Wenn Migrant*innen und Geflüchtete gewaltsam verschwinden
An den Außengrenzen der EU sind es menschenunwürdige und überfüllte Lager, gewaltsame Push-Backs und Leichen an den Mittelmeer-stränden. In Zentralamerika sind es tausende Menschen in Flüchtlingskarawanen mit dem Ziel USA, die auf ihrem Weg der Gewalt durch guatemaltekische oder mexikanische Sicherheitskräfte und organisierte Kriminelle ausgesetzt sind. In Asien arbeiten Menschen ohne jegliche Absicherung für einen Hungerlohn auf Großbaustellen oder in Privathaushalten. Dies sind nur die besonders sichtbaren Beispiele dafür, welche Gefahren Menschen auf sich nehmen, um Krieg, Gewalt und Armut zu entkommen und ein besseres Leben zu finden. Ihre Wege werden gefährlicher, weil die Migrationspolitik weltweit immer restriktiver wird und legale Migrationswege zunehmend versperrt werden. Der aggressive Diskurs gegen Migrant*innen, Geflüchtete und Asylsuchende und der ihnen oft verwehrte Zugang zu Recht verstärken die Verletzlichkeit dieser Menschen zusätzlich. Je mehr sie in Medien und Politik nur noch als amorphe Menge statt als Individuen wahrgenommen werden, umso geringer wird die Bereitschaft von Staaten nach ihnen zu suchen.

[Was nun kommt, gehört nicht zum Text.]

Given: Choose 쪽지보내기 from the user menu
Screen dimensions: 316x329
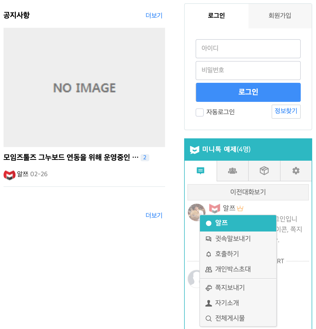Looking at the screenshot, I should (230, 288).
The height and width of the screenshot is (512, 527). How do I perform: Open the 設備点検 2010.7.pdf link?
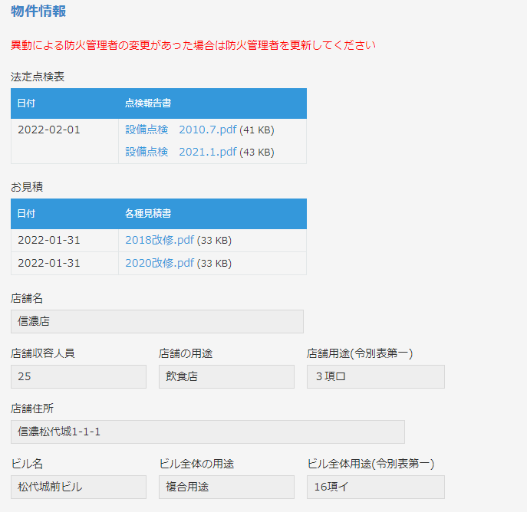pyautogui.click(x=180, y=130)
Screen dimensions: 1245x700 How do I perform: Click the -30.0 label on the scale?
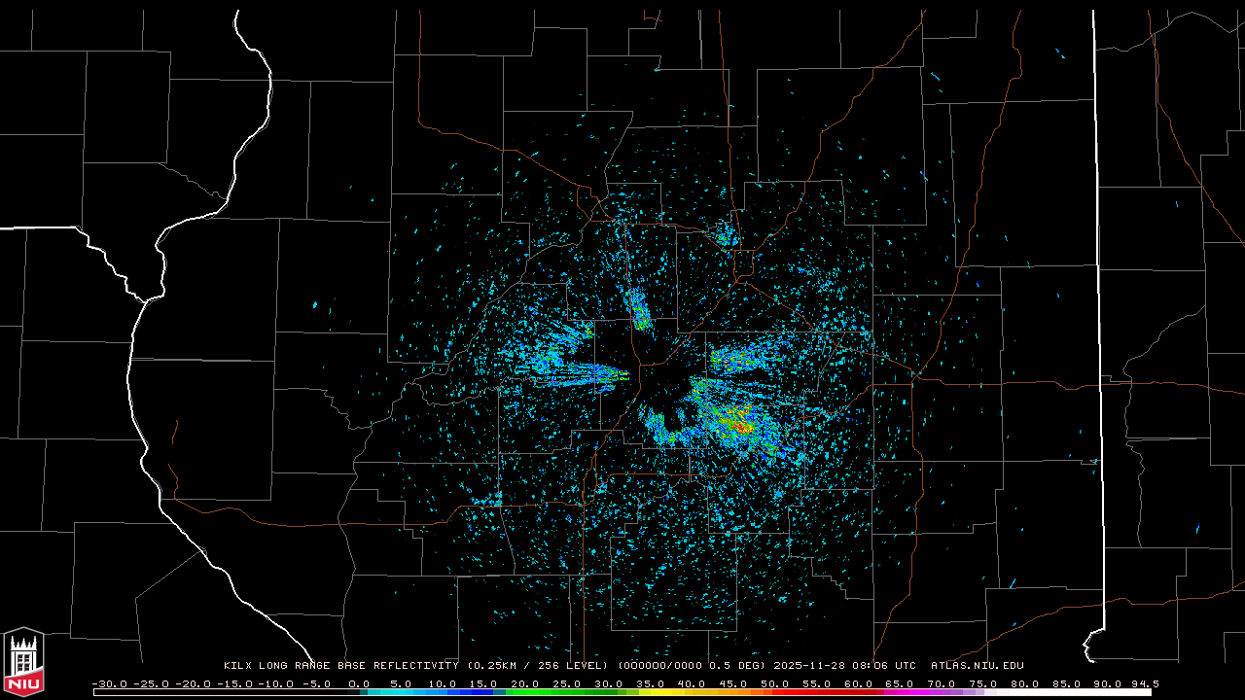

Das Risiko für Migrant*innen und Menschen auf der Flucht, Opfer von gewaltsamem Verschwindenlassen zu werden, ist in den vergan- genen Jahren deutlich größer geworden.
Schon als Abgeordnete des Europaparlaments von 2009 bis 2019 habe ich mich viel mit der europäischen Flüchtlingspolitik und der Menschenrechtslage von Geflüchteten und Migrant*innen weltweit beschäftigt. Ich weiß um die Tausende von ihnen, die jedes Jahr auf dem Weg in das Zielland verschwinden. Diese Zahlen werden zukünftig eher noch steigen, auch wenn längst nicht alle Opfer von gewaltsamem Verschwindenlassen sind. Die Dunkelziffer ist sehr hoch, auch weil bei den vielen Haftzentren, in denen Migrant*innen gefangen gehalten werden, es nahezu unmöglich ist, Fälle von gewaltsam Verschwundenen Migrant*innen zu belegen.